Action item → Please repeat all of the records, keeping every word unchanged.

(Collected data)
----------------

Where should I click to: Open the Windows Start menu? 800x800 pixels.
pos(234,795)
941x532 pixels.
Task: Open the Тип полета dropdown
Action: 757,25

----------------

Output of the task →
Where should I click to: Open the Windows Start menu? 800x800 pixels.
pos(234,795)
941x532 pixels.
Task: Open the Тип полета dropdown
Action: 757,25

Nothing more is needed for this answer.